Effective Evaluation of Deep Active Learning on Image Classification Tasks
With the goal of making deep learning more label-efficient, a growing number
of papers have been studying active learning (AL) for deep models. However,
there are a number of issues in the prevalent experimental settings, mainly
stemming from a lack of unified implementation and benchmarking. Issues in the
current literature include sometimes contradictory observations on the
performance of different AL algorithms, unintended exclusion of important
generalization approaches such as data augmentation and SGD for optimization, a
lack of study of evaluation facets like the labeling efficiency of AL, and
little or no clarity on the scenarios in which AL outperforms random sampling
(RS). In this work, we present a unified re-implementation of state-of-the-art
AL algorithms in the context of image classification via our new open-source AL
toolkit DISTIL, and we carefully study these issues as facets of effective
evaluation.
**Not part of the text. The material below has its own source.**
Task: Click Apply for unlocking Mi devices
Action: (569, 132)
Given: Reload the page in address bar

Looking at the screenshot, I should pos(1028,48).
On the positive side, we show that AL techniques are $2\times$ to
$4\times$ more label-efficient compared to RS with the use of data
augmentation. Surprisingly, when data augmentation is included, there is no
longer a consistent gain in using BADGE, a state-of-the-art approach, over
simple uncertainty sampling. We then do a careful analysis of how existing
approaches perform with varying amounts of redundancy and number of examples
per class. Finally, we provide several insights for AL practitioners to
consider in future work, such as the effect of the AL batch size, the effect of
initialization, the importance of retraining the model at every round, and
other insights.